[Collection entries]
[Start of section]

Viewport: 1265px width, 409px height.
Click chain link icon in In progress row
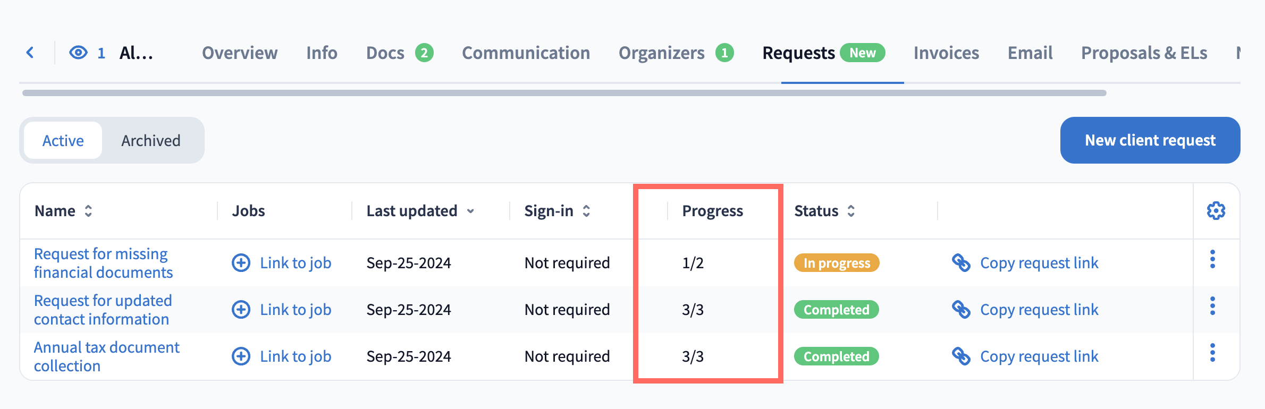tap(961, 263)
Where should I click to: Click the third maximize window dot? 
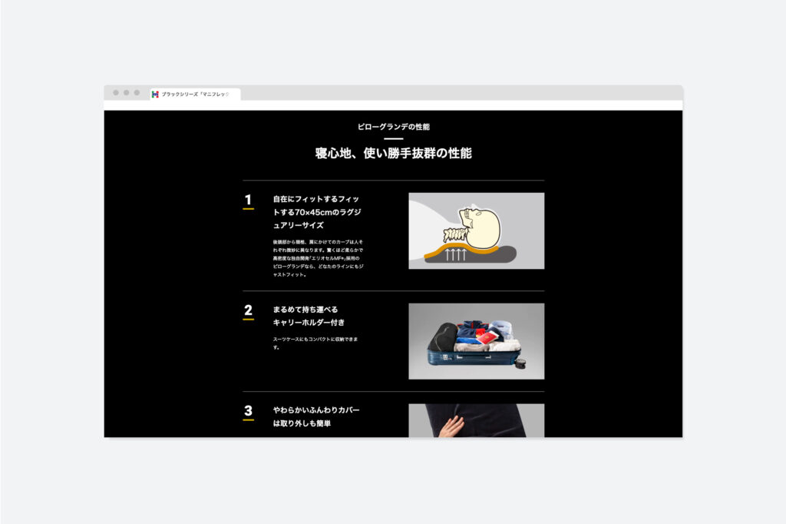tap(137, 93)
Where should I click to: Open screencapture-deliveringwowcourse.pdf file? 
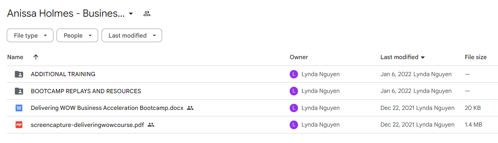coord(87,125)
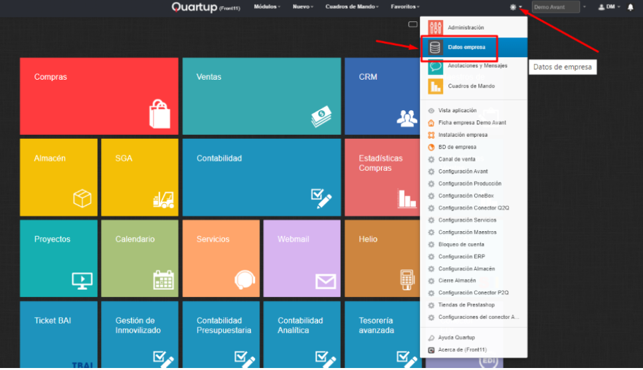Choose Bloqueo de cuenta from menu
Screen dimensions: 643x370
(x=461, y=244)
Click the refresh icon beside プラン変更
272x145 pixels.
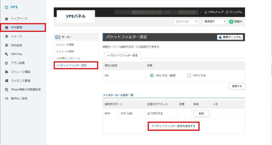click(x=7, y=63)
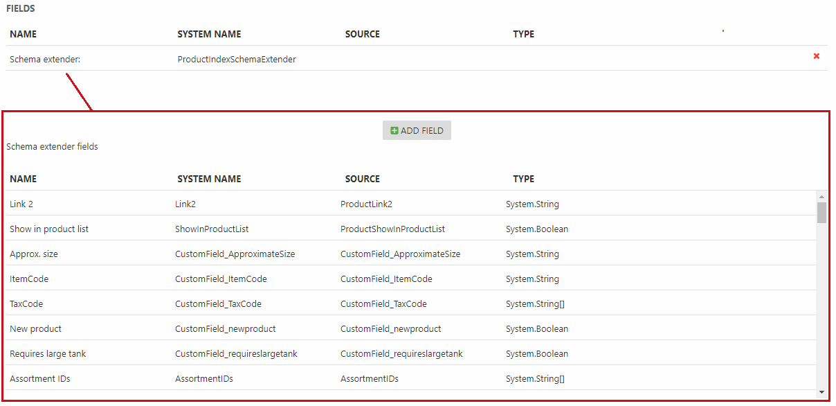836x406 pixels.
Task: Open the New product field
Action: click(x=36, y=329)
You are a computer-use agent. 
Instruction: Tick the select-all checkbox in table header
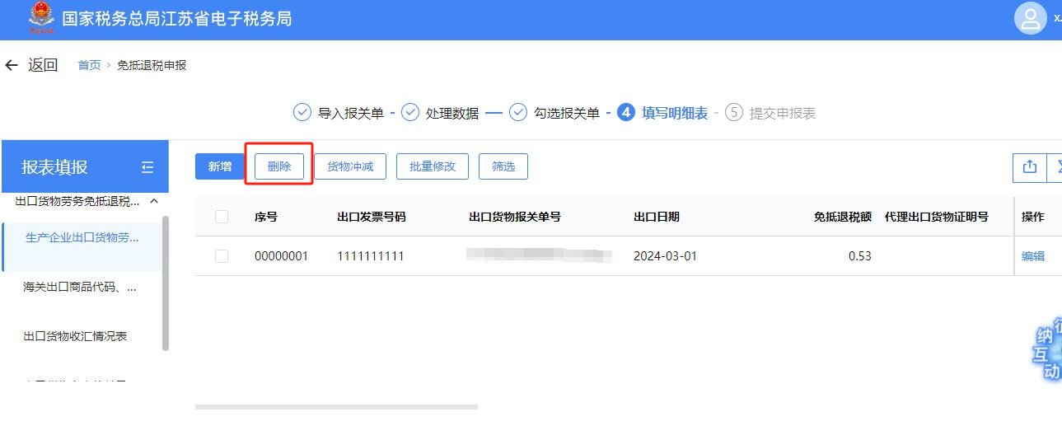click(221, 217)
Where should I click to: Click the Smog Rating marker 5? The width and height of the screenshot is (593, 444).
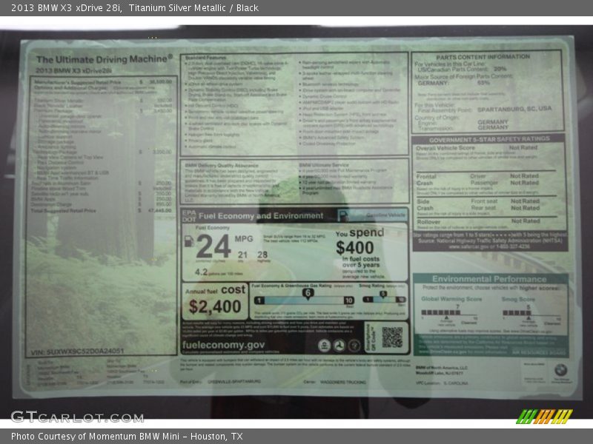pos(383,293)
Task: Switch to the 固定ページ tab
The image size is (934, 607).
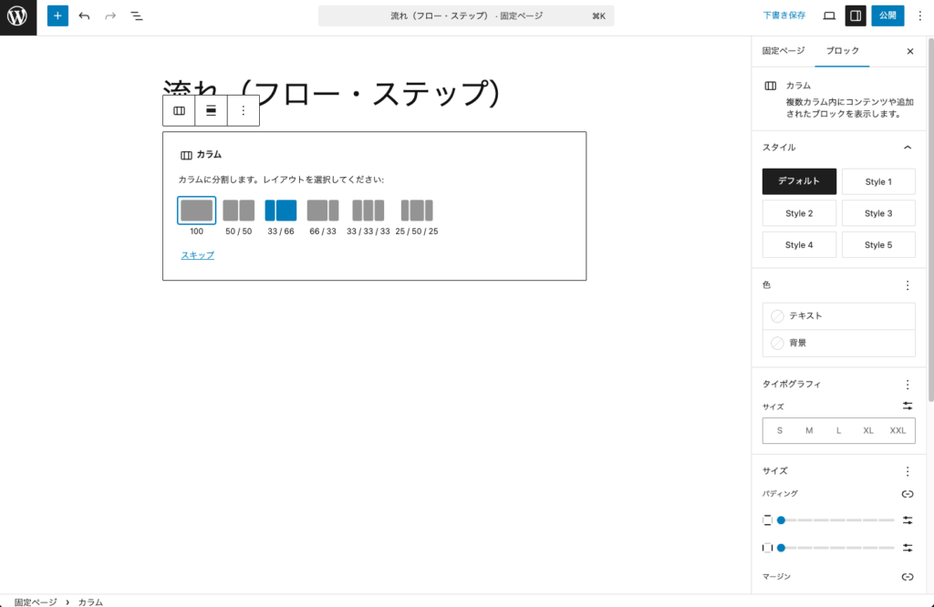Action: click(x=783, y=51)
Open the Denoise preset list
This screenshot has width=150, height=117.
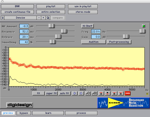coord(20,18)
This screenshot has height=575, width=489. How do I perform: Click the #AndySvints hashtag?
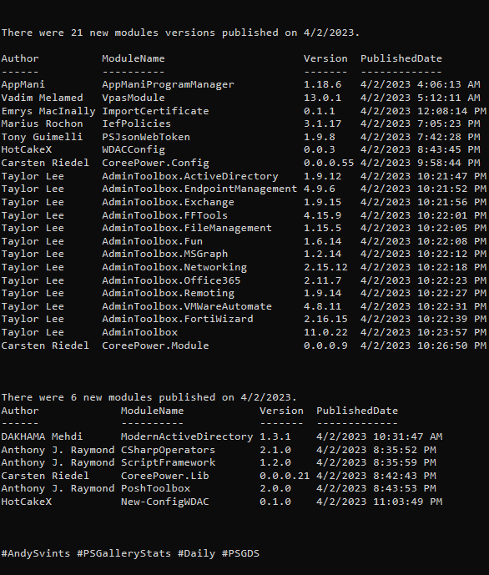pyautogui.click(x=36, y=553)
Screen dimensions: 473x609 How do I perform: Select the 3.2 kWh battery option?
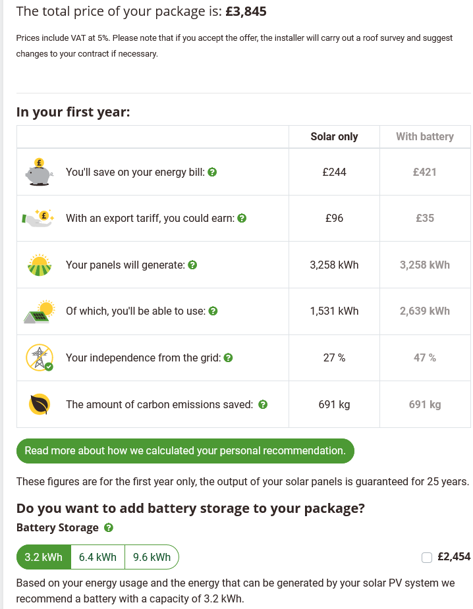pyautogui.click(x=43, y=558)
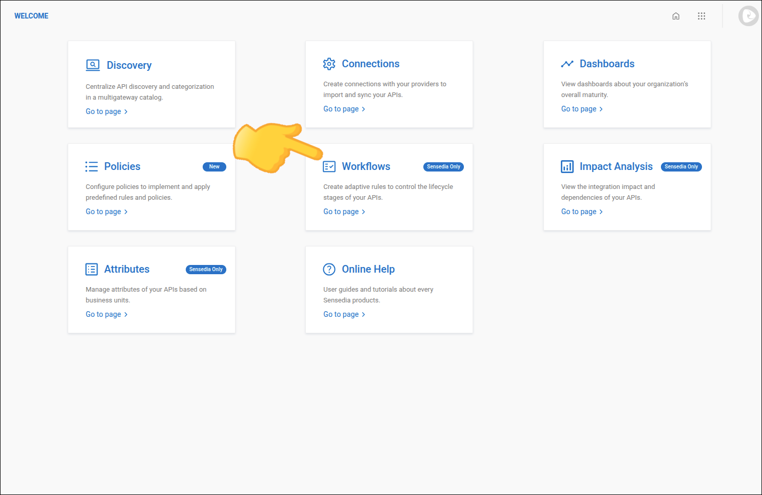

[End of section]

DESCRIPTION OF THE TASK ->
The records above must be returned exactly, with each picture omitted.

OUTPUT BELOW ->
Viewport: 1265px width, 409px height.
Click chain link icon in In progress row
tap(961, 263)
Where should I click to: Click the third maximize window dot? 
tap(137, 93)
Where should I click to: Open screencapture-deliveringwowcourse.pdf file? 
coord(87,125)
Choose Bloqueo de cuenta from menu
Screen dimensions: 643x370
(x=461, y=244)
Click the refresh icon beside プラン変更
272x145 pixels.
click(x=7, y=63)
836x406 pixels.
Task: Open the New product field
Action: click(x=36, y=329)
You are a computer-use agent. 
Instruction: Tick the select-all checkbox in table header
click(221, 217)
Where should I click to: Click the Smog Rating marker 5? The width and height of the screenshot is (593, 444).
pos(383,293)
Task: Switch to the 固定ページ tab
The image size is (934, 607).
Action: click(x=783, y=51)
Open the Denoise preset list
This screenshot has width=150, height=117.
coord(20,18)
This screenshot has height=575, width=489. How do I perform: Click the #AndySvints hashtag?
pyautogui.click(x=36, y=553)
Screen dimensions: 473x609 How do I perform: Select the 3.2 kWh battery option?
pyautogui.click(x=43, y=558)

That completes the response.